### Task
Begin at the line containing "Task: Click the save query disk icon" in the entries below and end at the line containing "Given: Click the 关闭 button in the dialog"; transcribe that range exactly and nothing outside it.

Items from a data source
Start of Block
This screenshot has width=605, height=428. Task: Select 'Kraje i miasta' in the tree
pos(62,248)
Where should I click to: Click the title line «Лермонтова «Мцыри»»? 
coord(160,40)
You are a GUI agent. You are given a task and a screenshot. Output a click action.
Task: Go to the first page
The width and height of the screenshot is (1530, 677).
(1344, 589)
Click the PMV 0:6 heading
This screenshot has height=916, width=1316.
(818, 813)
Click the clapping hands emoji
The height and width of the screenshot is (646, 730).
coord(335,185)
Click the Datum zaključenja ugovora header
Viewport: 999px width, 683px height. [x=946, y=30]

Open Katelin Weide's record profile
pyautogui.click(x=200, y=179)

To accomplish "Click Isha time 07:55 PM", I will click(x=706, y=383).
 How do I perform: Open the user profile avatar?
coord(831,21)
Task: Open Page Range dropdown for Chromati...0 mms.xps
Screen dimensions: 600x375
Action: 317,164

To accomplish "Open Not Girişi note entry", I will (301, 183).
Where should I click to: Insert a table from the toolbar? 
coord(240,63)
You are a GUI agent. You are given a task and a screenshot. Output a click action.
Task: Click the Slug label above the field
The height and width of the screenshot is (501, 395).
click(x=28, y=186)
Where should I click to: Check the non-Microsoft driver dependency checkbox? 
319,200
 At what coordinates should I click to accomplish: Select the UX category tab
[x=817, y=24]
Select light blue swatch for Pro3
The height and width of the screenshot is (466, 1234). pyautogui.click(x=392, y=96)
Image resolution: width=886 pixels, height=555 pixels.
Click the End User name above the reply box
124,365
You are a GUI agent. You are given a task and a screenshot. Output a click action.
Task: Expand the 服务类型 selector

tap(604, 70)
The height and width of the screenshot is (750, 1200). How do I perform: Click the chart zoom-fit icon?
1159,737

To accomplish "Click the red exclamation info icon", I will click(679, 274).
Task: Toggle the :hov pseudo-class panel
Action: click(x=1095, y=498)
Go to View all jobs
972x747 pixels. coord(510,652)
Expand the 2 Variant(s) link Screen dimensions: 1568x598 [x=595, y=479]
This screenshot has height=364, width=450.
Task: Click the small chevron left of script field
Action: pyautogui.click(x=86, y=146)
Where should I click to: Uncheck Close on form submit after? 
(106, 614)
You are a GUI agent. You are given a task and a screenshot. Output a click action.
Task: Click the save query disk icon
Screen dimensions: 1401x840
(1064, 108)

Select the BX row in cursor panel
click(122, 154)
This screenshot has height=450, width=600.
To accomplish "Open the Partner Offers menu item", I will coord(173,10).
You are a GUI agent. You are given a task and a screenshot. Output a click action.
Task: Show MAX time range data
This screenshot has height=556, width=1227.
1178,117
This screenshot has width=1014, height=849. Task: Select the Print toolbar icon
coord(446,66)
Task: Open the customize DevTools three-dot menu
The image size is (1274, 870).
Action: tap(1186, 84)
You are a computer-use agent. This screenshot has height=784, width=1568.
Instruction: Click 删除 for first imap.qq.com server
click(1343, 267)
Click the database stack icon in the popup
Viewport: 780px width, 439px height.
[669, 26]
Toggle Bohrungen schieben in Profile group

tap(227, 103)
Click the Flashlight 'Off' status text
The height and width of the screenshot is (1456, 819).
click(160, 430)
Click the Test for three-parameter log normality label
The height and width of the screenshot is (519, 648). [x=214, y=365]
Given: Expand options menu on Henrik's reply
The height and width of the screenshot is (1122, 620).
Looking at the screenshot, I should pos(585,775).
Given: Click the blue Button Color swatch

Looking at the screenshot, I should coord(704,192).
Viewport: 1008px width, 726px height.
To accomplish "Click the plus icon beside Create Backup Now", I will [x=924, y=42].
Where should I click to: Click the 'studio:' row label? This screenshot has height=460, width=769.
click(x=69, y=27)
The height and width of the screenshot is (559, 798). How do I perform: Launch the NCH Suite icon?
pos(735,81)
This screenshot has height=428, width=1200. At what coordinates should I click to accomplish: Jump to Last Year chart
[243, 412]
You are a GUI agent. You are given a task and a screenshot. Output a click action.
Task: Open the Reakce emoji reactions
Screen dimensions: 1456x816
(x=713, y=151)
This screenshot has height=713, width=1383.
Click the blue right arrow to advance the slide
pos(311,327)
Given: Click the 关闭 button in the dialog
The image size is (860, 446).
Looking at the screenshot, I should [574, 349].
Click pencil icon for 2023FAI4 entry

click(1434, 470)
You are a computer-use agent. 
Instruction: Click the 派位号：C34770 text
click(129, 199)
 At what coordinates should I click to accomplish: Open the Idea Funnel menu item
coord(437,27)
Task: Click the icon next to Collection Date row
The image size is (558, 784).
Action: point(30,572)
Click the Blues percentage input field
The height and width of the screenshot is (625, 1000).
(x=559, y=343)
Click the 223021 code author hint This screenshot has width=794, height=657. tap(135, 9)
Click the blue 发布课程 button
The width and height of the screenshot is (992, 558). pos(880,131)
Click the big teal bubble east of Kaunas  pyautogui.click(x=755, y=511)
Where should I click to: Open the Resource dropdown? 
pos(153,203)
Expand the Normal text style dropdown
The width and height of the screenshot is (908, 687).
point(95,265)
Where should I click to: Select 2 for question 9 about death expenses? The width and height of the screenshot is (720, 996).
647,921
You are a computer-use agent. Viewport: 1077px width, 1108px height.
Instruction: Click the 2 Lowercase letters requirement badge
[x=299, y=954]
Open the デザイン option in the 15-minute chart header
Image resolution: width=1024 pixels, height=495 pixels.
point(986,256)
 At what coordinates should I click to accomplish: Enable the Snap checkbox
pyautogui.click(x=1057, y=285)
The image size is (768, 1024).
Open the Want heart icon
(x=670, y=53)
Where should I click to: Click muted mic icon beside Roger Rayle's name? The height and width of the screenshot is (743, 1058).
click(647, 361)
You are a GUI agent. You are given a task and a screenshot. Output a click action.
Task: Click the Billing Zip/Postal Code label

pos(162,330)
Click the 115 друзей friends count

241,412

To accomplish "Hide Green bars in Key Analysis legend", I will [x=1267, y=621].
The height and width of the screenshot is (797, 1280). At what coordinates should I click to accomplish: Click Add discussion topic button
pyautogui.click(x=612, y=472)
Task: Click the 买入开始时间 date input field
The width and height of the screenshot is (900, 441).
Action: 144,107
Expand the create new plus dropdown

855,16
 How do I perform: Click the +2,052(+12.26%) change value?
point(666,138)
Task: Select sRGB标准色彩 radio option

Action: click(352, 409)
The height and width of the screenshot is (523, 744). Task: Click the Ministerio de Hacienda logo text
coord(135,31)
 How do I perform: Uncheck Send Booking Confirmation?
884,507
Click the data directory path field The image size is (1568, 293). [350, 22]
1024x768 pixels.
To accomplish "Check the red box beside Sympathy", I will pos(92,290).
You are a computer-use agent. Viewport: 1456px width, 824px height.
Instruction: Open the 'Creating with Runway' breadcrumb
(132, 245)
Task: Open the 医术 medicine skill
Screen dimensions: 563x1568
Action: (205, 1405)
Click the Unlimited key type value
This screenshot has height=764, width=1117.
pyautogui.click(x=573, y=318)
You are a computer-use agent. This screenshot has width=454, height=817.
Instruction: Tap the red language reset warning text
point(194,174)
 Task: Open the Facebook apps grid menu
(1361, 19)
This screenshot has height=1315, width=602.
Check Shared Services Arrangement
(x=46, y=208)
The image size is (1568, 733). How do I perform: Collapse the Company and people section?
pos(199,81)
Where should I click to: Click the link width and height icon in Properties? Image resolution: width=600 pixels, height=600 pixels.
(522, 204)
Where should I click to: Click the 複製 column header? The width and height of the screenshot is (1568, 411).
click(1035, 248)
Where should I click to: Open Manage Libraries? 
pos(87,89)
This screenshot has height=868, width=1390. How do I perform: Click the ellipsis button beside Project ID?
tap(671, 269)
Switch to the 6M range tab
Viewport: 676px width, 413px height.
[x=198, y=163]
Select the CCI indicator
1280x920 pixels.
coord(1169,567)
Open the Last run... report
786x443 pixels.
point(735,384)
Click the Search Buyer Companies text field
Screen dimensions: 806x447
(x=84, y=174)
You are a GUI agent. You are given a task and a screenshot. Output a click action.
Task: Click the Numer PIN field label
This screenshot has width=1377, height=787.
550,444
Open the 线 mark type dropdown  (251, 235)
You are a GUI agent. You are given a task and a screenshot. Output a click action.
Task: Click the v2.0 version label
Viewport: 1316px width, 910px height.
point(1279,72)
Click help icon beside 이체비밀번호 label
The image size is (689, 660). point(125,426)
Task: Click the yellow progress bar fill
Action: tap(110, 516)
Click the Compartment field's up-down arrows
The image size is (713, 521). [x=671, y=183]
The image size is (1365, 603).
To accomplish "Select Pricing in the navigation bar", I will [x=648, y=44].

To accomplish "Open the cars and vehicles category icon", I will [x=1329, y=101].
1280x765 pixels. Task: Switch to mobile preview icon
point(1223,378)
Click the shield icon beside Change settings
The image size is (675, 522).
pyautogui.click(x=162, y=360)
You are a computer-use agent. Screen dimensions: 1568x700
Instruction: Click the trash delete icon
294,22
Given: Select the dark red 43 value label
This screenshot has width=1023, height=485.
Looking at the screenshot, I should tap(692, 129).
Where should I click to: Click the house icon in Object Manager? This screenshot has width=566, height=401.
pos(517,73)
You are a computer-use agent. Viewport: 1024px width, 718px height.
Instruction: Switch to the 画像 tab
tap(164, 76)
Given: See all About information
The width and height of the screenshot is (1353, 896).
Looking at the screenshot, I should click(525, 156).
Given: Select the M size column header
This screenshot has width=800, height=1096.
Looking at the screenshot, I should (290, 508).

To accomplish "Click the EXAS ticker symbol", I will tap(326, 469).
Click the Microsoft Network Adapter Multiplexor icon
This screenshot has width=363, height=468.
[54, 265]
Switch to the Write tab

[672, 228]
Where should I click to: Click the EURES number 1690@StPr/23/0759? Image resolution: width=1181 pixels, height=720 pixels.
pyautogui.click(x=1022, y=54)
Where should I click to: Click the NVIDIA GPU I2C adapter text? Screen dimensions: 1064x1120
End of Block
### Solution to this problem
Task: Click the save query disk icon
Screen dimensions: 1401x840
(1064, 108)

Select the BX row in cursor panel
click(122, 154)
This screenshot has height=450, width=600.
To accomplish "Open the Partner Offers menu item", I will coord(173,10).
You are a GUI agent. You are given a task and a screenshot. Output a click action.
Task: Show MAX time range data
This screenshot has height=556, width=1227.
1178,117
This screenshot has width=1014, height=849. Task: Select the Print toolbar icon
coord(446,66)
Task: Open the customize DevTools three-dot menu
The image size is (1274, 870).
Action: tap(1186, 84)
You are a computer-use agent. This screenshot has height=784, width=1568.
Instruction: Click 删除 for first imap.qq.com server
click(1343, 267)
Click the database stack icon in the popup
Viewport: 780px width, 439px height.
[669, 26]
Toggle Bohrungen schieben in Profile group

tap(227, 103)
Click the Flashlight 'Off' status text
The height and width of the screenshot is (1456, 819).
click(160, 430)
Click the Test for three-parameter log normality label
The height and width of the screenshot is (519, 648). [x=214, y=365]
Given: Expand options menu on Henrik's reply
The height and width of the screenshot is (1122, 620).
Looking at the screenshot, I should pos(585,775).
Given: Click the blue Button Color swatch

Looking at the screenshot, I should coord(704,192).
Viewport: 1008px width, 726px height.
To accomplish "Click the plus icon beside Create Backup Now", I will [x=924, y=42].
Where should I click to: Click the 'studio:' row label? This screenshot has height=460, width=769.
click(x=69, y=27)
The height and width of the screenshot is (559, 798). How do I perform: Launch the NCH Suite icon?
pos(735,81)
This screenshot has height=428, width=1200. At what coordinates should I click to accomplish: Jump to Last Year chart
[243, 412]
You are a GUI agent. You are given a task and a screenshot. Output a click action.
Task: Open the Reakce emoji reactions
Screen dimensions: 1456x816
(x=713, y=151)
This screenshot has height=713, width=1383.
Click the blue right arrow to advance the slide
pos(311,327)
Given: Click the 关闭 button in the dialog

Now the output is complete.